Few victories cost more blood than this long and hard-contested battle. The allied casualties, including two thousand Spaniards, nearly extended to seven thousand men. Several regiments lost half their number, and two, the 45th and 61st, their colonels. It was impossible to ascertain the extent to which the French suffered. Their loss was no doubt commensurate with that of the victors. Of their superior officers alone, two generals were killed, and three wounded and made prisoners.
On the night of the succeeding day, Soult, alarmed by Wellington’s movements on the road to Carcassone, retired from the city, which next morning was taken possession of by the allies, although the French unblushingly assert that they gained a victory.
There was seldom a bloodier, and never a more useless, battle fought than that of the 10th of March, for on the evening of the 12th a British and French field officer, Colonels Cooke and St. Simon, arrived at the allied headquarters, with intelligence that, on the 3rd, hostilities had ceased, and the war was virtually terminated. A courier, despatched from the capital with this important communication, had been unfortunately interrupted in his journey; and in ignorance of passing events, the contending armies wasted their best energies, and lost many of their bravest on both sides, in a bootless and unnecessary encounter.
Soult, on having the abdication of Napoleon formally notified to him on the night of the 13th, refused to send in his adherence to the Bourbons, merely offering a suspension of hostilities, to which Lord Wellington most properly objecting, instantly recommenced his pursuit of the French marshal’s beaten divisions.
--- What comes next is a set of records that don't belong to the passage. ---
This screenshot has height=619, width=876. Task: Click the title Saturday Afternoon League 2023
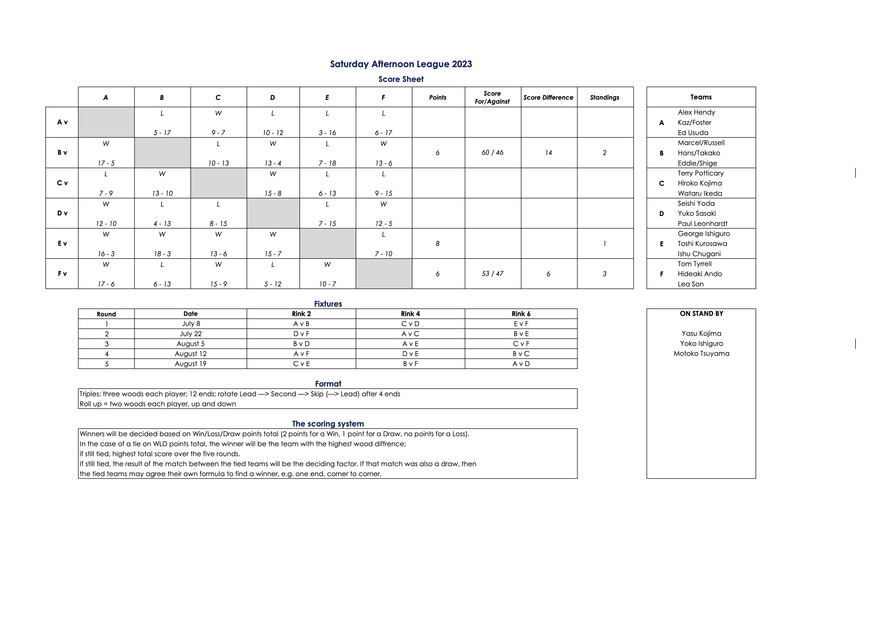tap(401, 64)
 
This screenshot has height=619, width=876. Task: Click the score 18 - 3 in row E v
tap(162, 254)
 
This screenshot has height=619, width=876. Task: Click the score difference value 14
tap(548, 153)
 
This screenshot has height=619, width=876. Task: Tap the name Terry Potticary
tap(700, 173)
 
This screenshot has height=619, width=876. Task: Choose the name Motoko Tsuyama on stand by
tap(701, 354)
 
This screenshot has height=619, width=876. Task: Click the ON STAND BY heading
tap(701, 314)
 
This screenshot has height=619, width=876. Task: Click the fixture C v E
tap(301, 364)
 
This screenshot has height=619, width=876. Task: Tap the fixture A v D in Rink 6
tap(521, 364)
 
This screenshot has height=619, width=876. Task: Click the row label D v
tap(62, 213)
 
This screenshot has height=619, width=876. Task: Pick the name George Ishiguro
tap(704, 234)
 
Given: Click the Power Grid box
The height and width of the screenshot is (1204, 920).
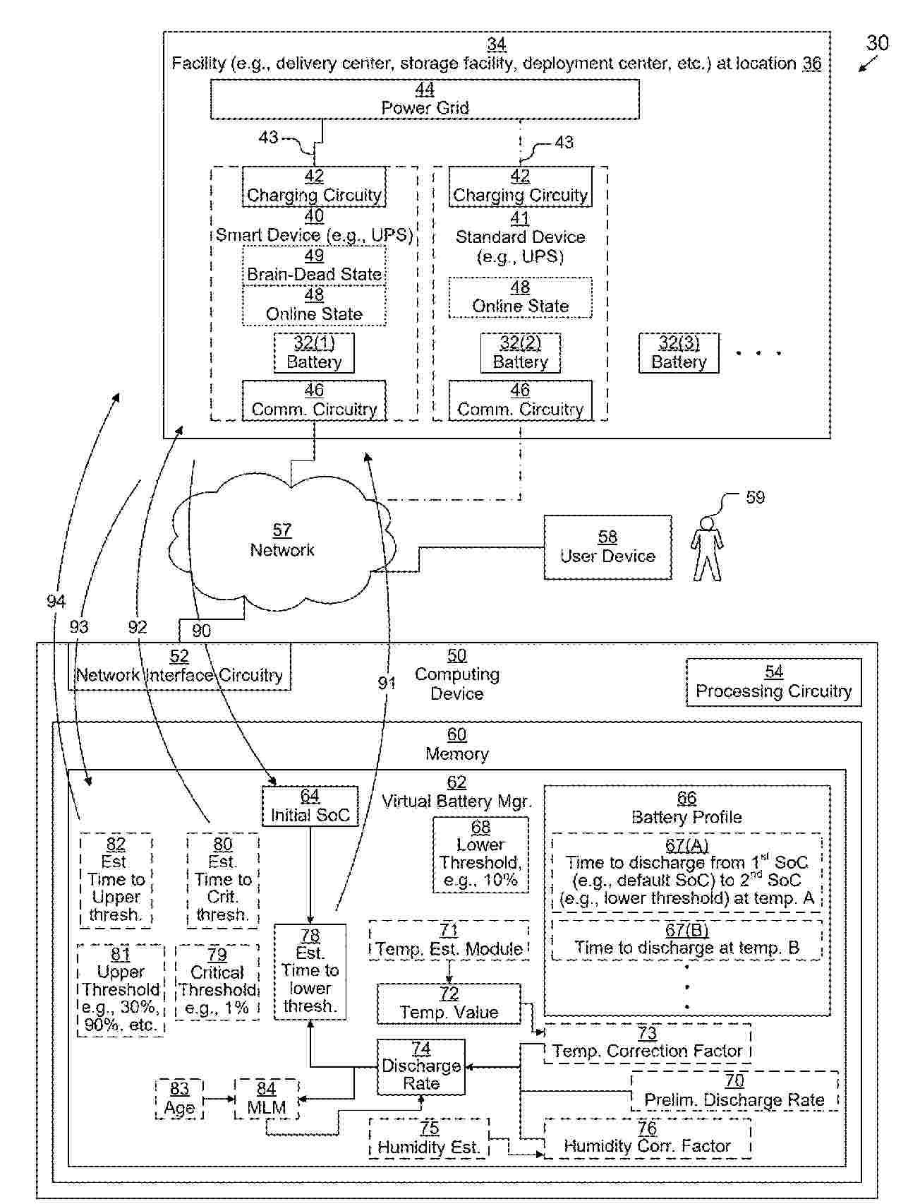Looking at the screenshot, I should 425,99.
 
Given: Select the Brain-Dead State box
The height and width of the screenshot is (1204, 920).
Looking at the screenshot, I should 314,266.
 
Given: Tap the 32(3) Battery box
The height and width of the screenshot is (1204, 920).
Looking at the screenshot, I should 679,352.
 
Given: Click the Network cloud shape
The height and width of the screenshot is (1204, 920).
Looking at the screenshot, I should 282,541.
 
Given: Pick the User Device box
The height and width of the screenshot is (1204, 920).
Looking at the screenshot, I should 607,547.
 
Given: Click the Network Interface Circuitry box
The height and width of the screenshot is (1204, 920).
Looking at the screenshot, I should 179,666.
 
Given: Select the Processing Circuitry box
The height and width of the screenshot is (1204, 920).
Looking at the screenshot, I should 773,682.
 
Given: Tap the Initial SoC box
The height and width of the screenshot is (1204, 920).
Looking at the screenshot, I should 310,806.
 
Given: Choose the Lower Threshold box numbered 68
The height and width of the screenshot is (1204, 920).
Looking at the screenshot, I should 480,854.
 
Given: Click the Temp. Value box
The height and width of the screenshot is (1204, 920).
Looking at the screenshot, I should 449,1003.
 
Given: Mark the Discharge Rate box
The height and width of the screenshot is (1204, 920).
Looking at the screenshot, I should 420,1066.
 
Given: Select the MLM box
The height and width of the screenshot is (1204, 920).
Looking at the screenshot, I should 266,1099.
The bold and decisive measures of the allied leader doubtless hastened the Duke of Dalmatia in making his decision, and, on the arrival of a second official communication, Soult notified his adherence, and hostilities ceased. Suchet had already shewn him the example, and Toulouse displayed the white flag. A line of demarcation was made by commissioners between the rival armies, and a regular convention signed by the respective commanders.
On the 27th, Thouvenot was instructed by Soult to surcease hostilities, and acknowledged the Bourbons--the lilies floated over the citadel--and saluted by three hundred rounds of artillery, Napoleon’s abdication, and the restoration of the Bourbons, were formally announced.
With political events we have no business, and it is sufficient to cursorily observe, that arrangements were effected for Napoleon’s retirement from public life to the “lonely isle,” where he might still, in fancy, “call himself a king.” To this secluded spot, many of his old and devoted followers accompanied him. Peace was generally proclaimed over Europe; tranquillity restored in France; the “Grand Nation,” to all appearance, contented itself with the change of government; the allied sovereigns retired with their respective corps, each to his own dominions; and the victorious army of Wellington quitted the French soil, on which it had consummated its glory; and received, on landing on the shores of Britain, that enthusiastic welcome which its “high deeds” and boundless gallantry deserved from a grateful country.